Collected data:

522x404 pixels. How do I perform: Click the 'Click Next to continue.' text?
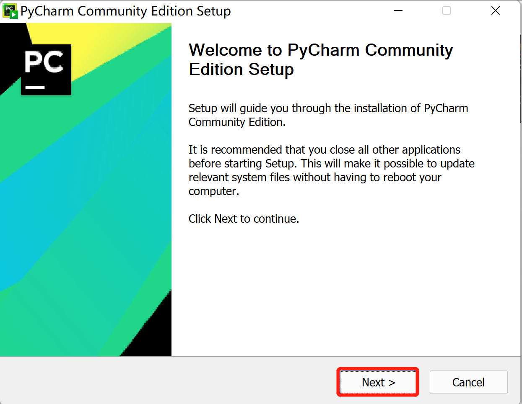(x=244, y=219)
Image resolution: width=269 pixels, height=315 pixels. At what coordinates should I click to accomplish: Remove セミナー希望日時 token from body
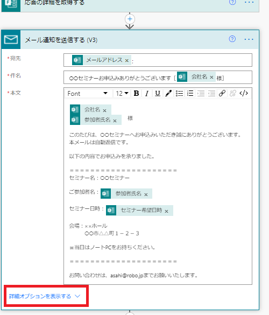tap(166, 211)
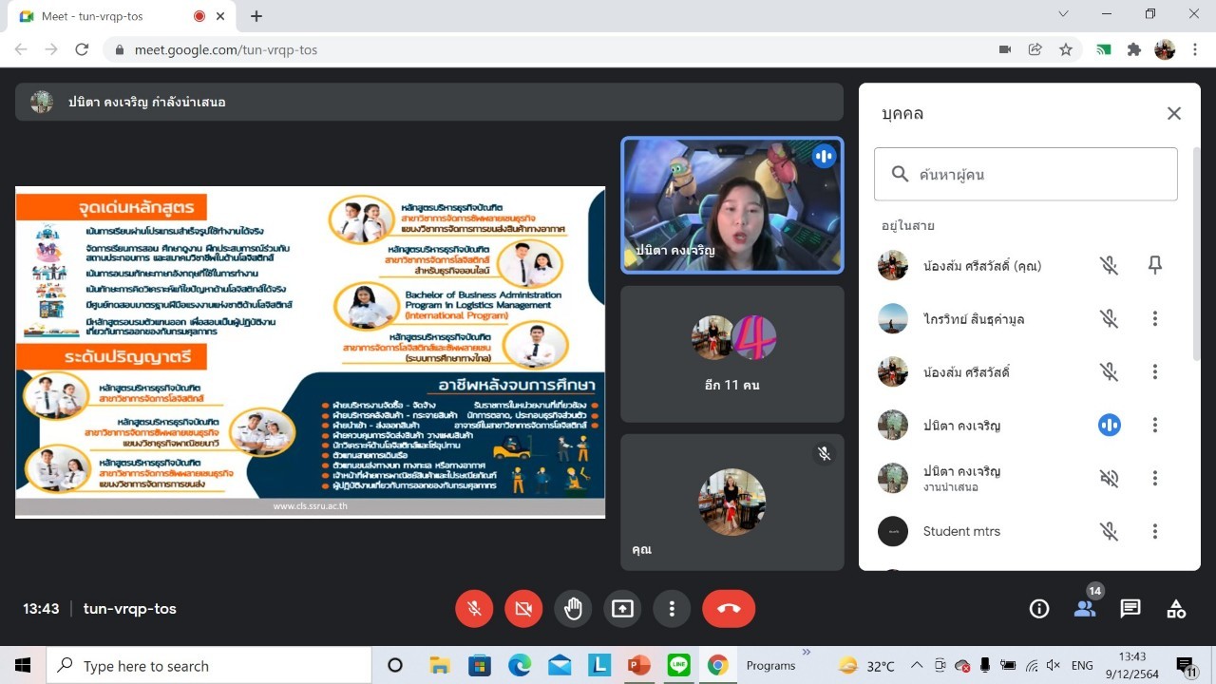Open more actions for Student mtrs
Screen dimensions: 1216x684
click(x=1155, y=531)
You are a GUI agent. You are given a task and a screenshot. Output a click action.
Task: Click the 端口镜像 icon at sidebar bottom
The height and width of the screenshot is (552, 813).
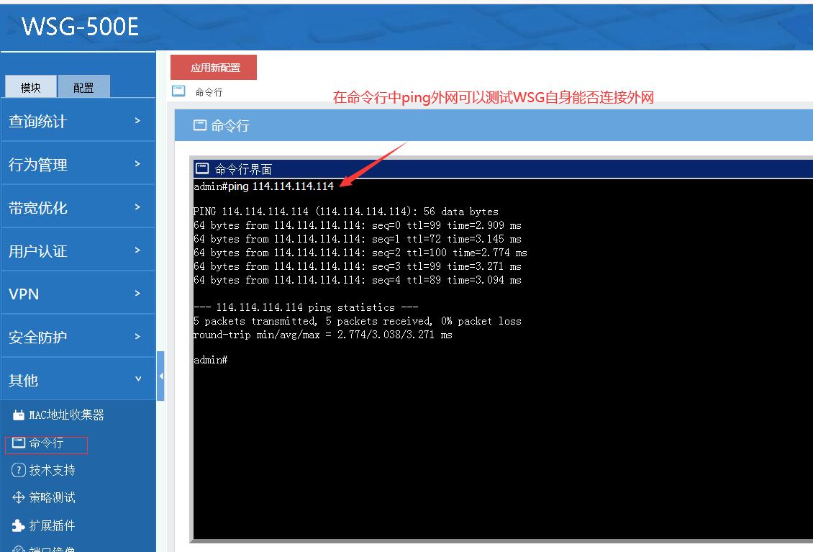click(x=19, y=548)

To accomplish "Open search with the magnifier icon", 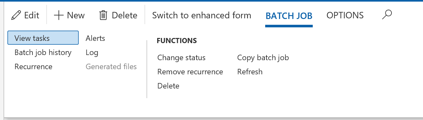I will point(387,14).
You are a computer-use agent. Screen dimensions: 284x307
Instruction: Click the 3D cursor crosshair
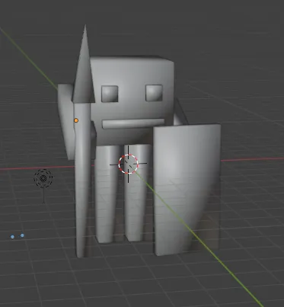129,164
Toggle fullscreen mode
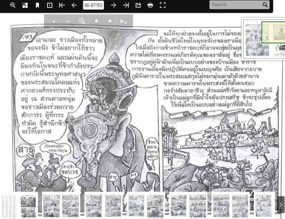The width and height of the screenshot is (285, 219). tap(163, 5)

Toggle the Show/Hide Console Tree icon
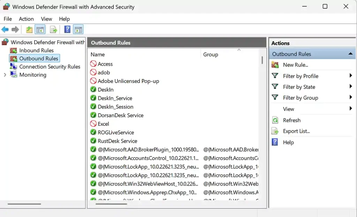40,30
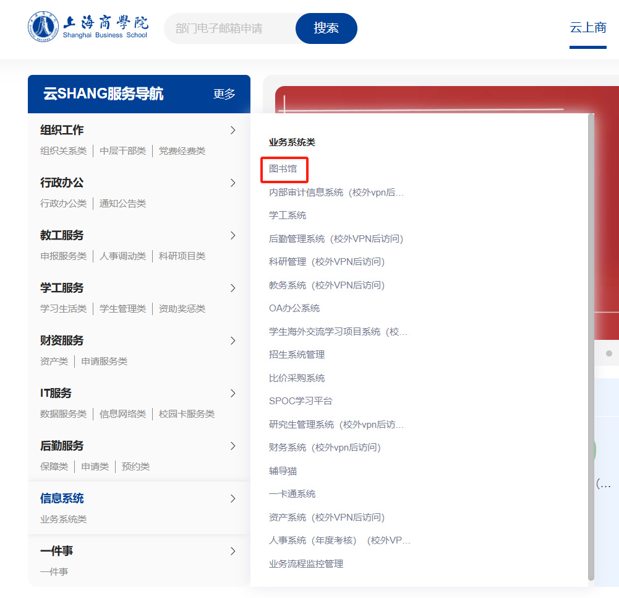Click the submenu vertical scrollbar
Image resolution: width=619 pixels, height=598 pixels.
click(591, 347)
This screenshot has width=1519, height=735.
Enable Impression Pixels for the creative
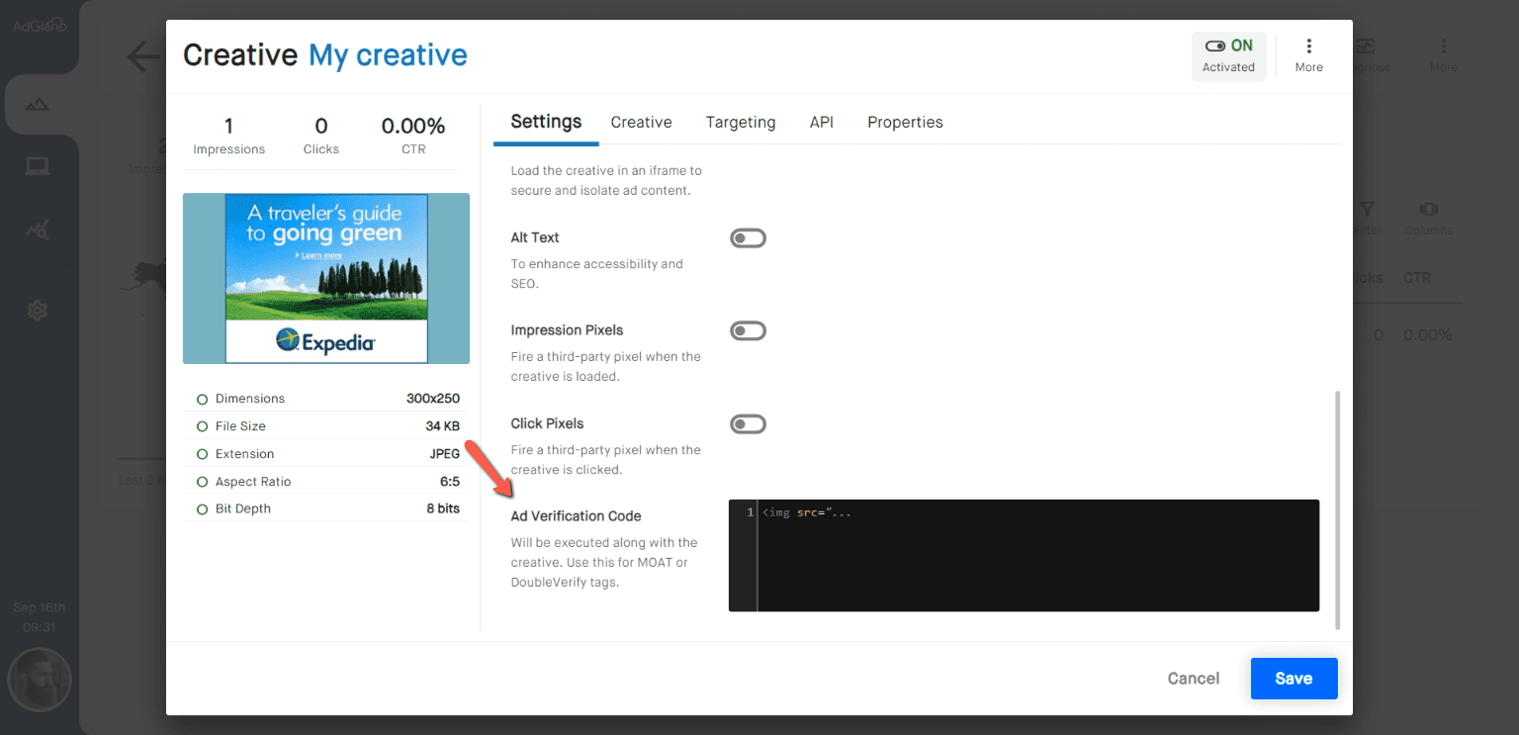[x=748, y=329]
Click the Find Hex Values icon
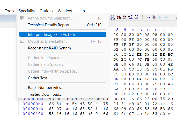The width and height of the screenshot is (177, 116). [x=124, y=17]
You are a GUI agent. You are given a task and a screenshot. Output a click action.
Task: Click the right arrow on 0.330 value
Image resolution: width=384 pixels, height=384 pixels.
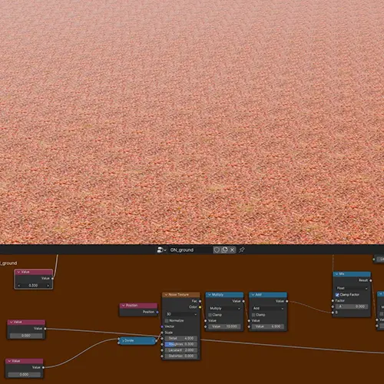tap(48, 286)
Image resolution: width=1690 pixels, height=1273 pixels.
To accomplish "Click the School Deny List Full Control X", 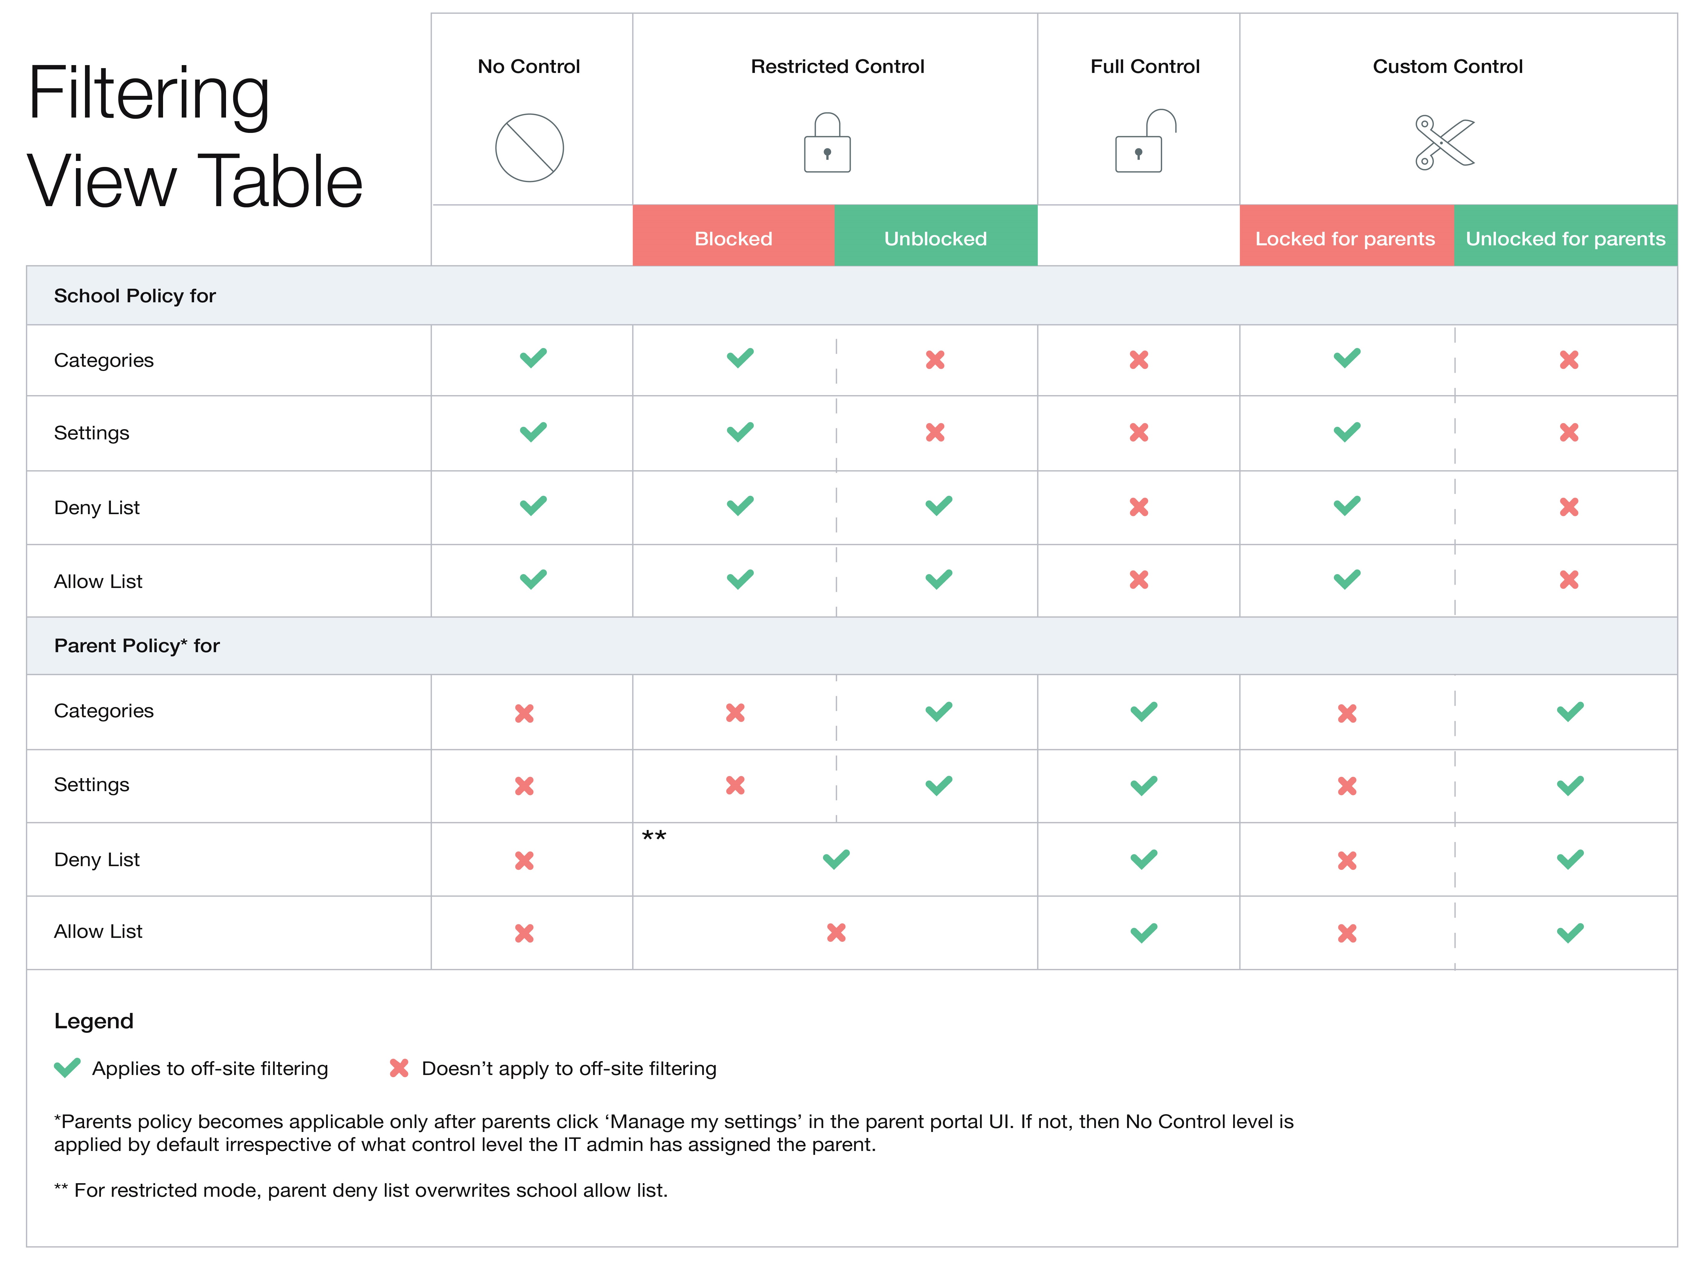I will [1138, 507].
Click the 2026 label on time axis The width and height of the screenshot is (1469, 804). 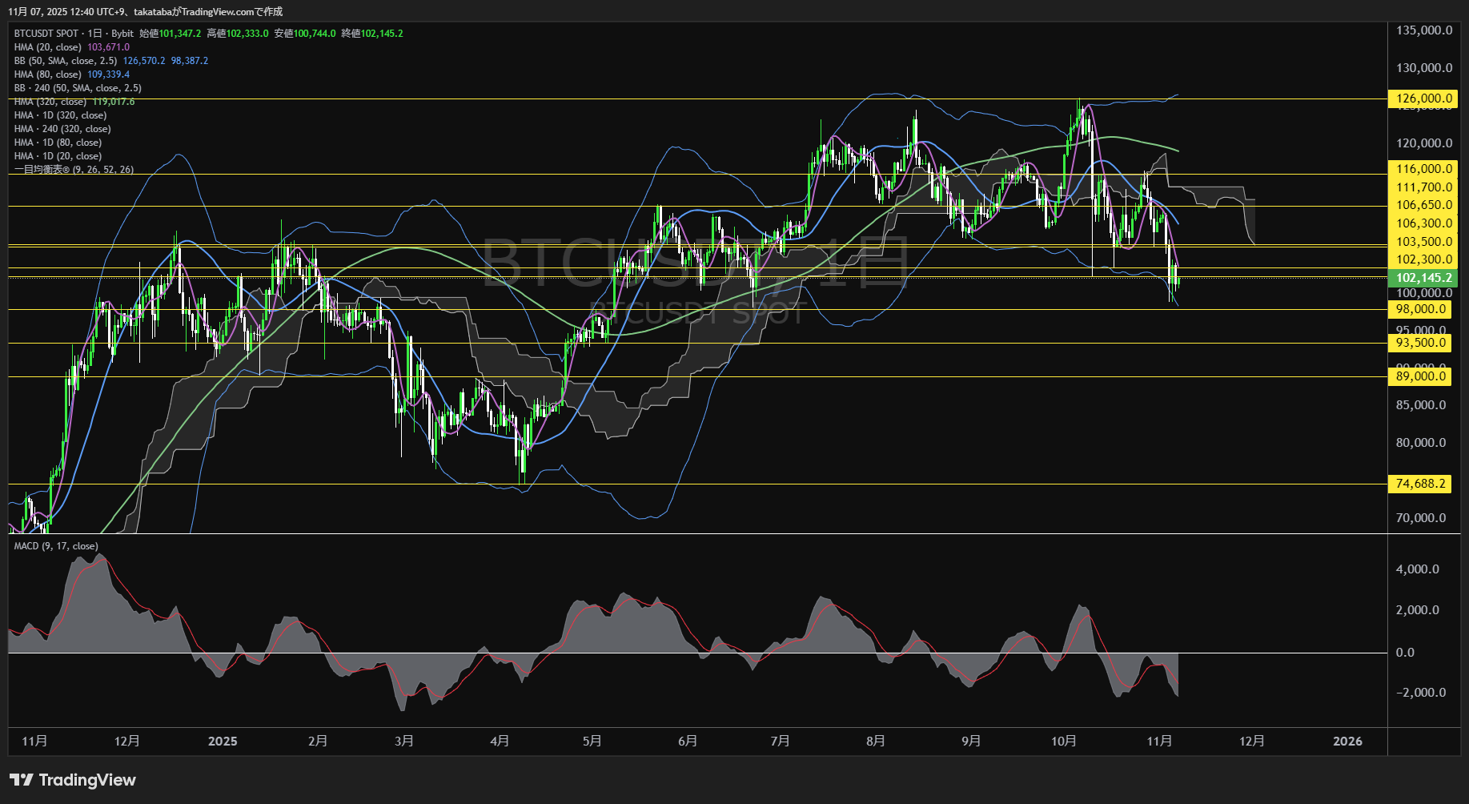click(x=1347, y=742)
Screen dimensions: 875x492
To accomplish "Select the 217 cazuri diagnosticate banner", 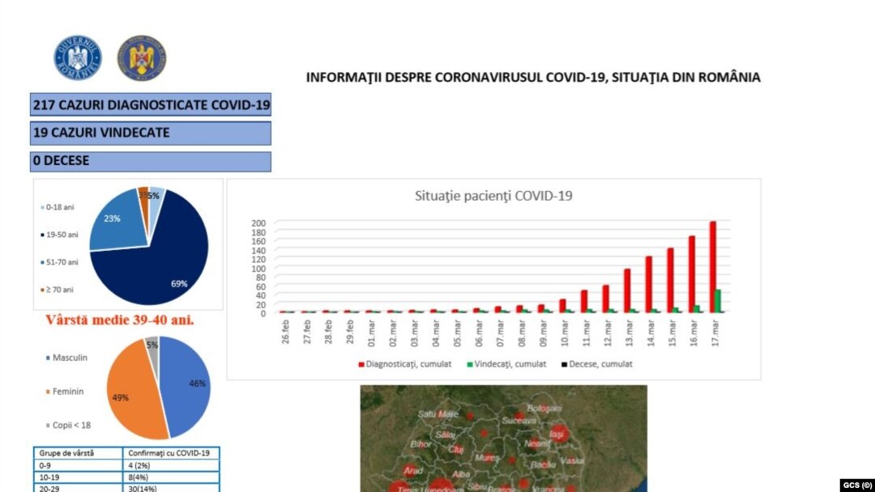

What the task requires
Beginning with the line above that contains "Toggle fullscreen mode" and ending with the line that contains "This screenshot has width=1519, height=735.", quote each line exactly, keeping out the pictures.

Reply to the task
Toggle fullscreen mode
The width and height of the screenshot is (285, 219). tap(163, 5)

Toggle the Show/Hide Console Tree icon
40,30
Click the submenu vertical scrollbar
Image resolution: width=619 pixels, height=598 pixels.
click(591, 347)
This screenshot has width=1519, height=735.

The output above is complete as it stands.